Este texto de Alfonso Jesús Población apareció originalmente en el número 12 de la revista CIC Network (2012) y lo reproducimos en su integridad por su interés.
Quedaban unos días para que cumpliera 42 años cuando fue encontrado muerto en su habitación con claros síntomas de envenenamiento. A su lado una manzana mordida. ¿Quién era aquel anodino tipo que poseía una medalla del Imperio Británico, una de las mayores distinciones del país? Se hicieron todo tipo de especulaciones, especialmente sobre su compleja vida personal, pero casi nadie fue consciente de lo que aquel hombre legó a la humanidad. Este año se celebra el centenario de su nacimiento, pero quizá tenga que pasar más tiempo para poder valorar con ecuanimidad sus decisivos trabajos.
Alan Mathison Turing nació en el barrio londinense de Paddington el 23 de junio de 1912, durante un permiso de trabajo de su padre, funcionario británico en la India. Unos meses después, sus padres deben regresar a aquel país, decidiendo que sus dos hijos permanecieran en Inglaterra pensando en que su salud no se resintiera con las asfixiantes temperaturas de Madrás.
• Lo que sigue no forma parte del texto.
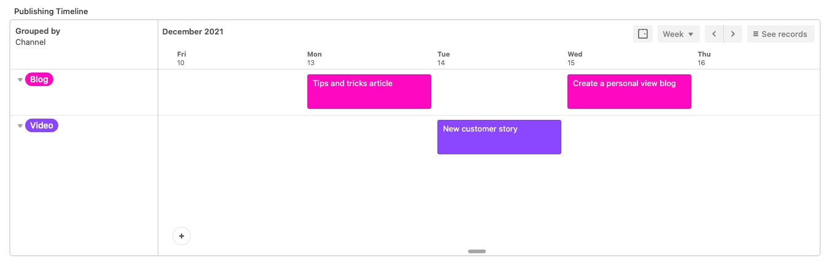This screenshot has height=276, width=830.
Task: Open Tips and tricks article record
Action: pyautogui.click(x=369, y=92)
Quedan bajo la tutela del matrimonio Ward, un coronel retirado y su esposa, de férrea ideología victoriana, en un pequeño pueblo costero del sureste del país, a 90 km. de Londres.
El ambiente en el que transcurre la infancia de Alan y su hermano John no puede decirse que fuera demasiado estimulante, ni social, ni intelectualmente. No se les permitía jugar a lo que deseaban, sufrían un estricto control de los horarios y hasta su madre recibía quejas porque John pasaba demasiadas horas en la biblioteca. Convivían con otros niños, las cuatro hijas del matrimonio y algún que otro huésped, a los que posteriormente se sumarían sus primos, aunque se procuraba que no tuvieran ningún tipo de relación con niños de clase trabajadora para no ‘perjudicar su educación’. Paseos por el desolado puerto marítimo, picnics en las pedregosas playas de St Leonards, o compartir el té con la servidumbre eran todo lo que ofrecían los Ward, que, a pesar del exclusivismo, poco se preocupaban por la formación de sus inquilinos (Alan, por ejemplo, aprendería a leer por su cuenta en tres semanas a través de un popular manual pedagógico británico, Reading without tears).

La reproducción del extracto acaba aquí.